* Aufgabenstellung
Gib alle Einträge unten wortgetreu wieder und lass dabei die Bilder weg.

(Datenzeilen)
##########

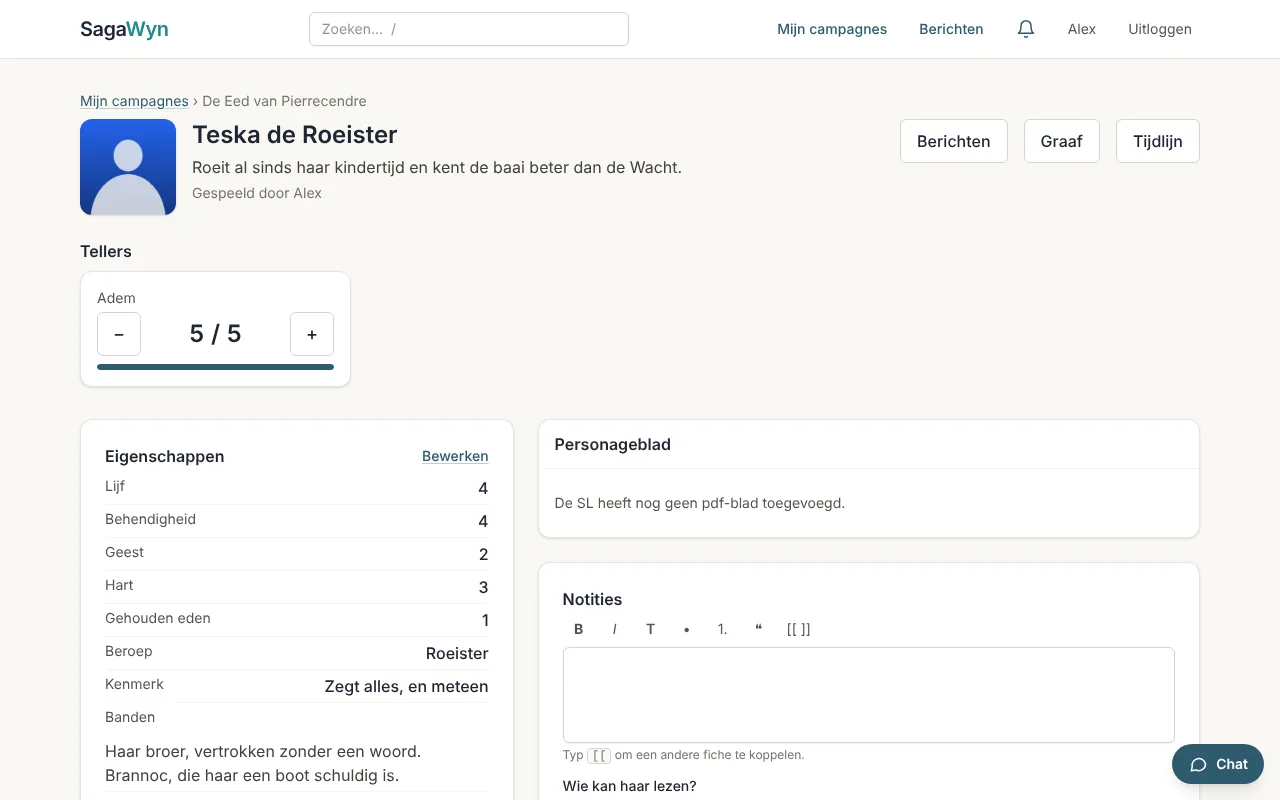Insert a bulleted list in notes
The image size is (1280, 800).
point(687,629)
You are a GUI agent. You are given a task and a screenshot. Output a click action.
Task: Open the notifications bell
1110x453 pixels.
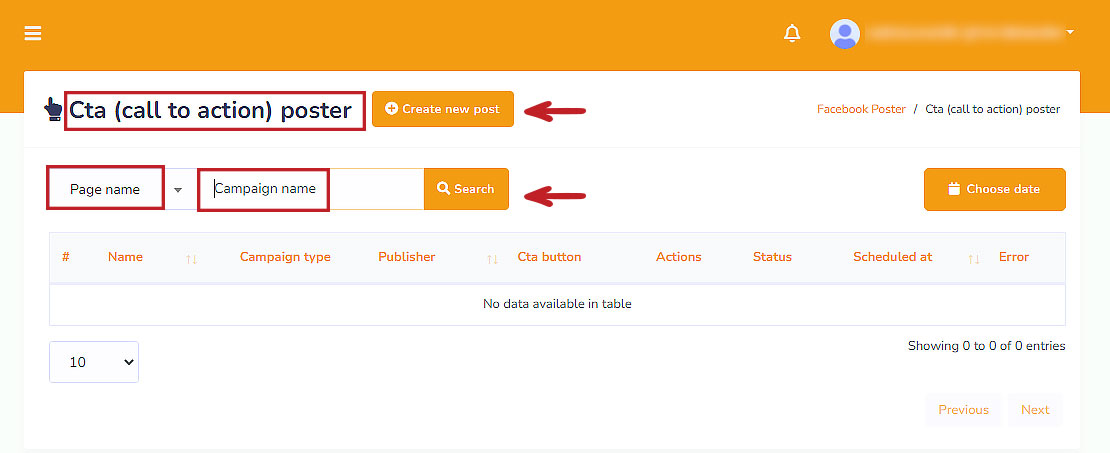pyautogui.click(x=792, y=33)

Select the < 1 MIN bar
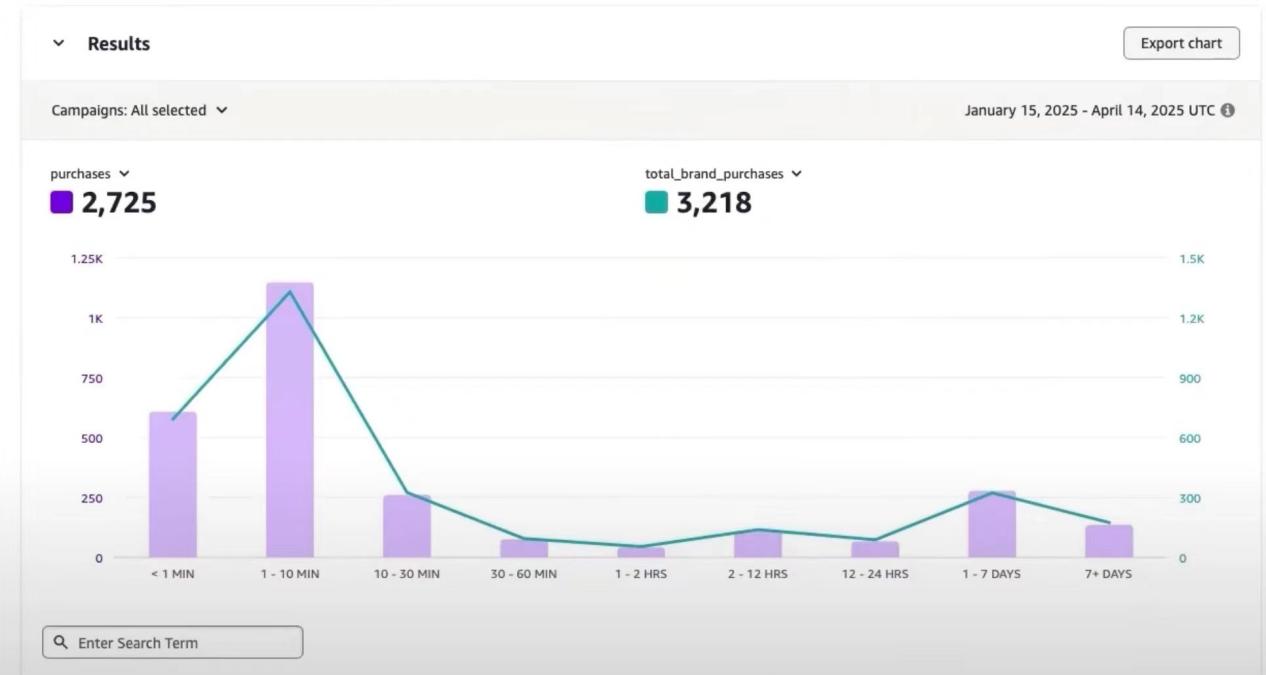[x=173, y=485]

##########

* Lösung zur Aufgabe
Insert a bulleted list in notes
The image size is (1280, 800).
point(687,629)
You are a GUI agent. You are given a task and a screenshot. Output a click action.
Task: Open the notifications bell
1110x453 pixels.
pyautogui.click(x=792, y=33)

Select the < 1 MIN bar
[x=173, y=485]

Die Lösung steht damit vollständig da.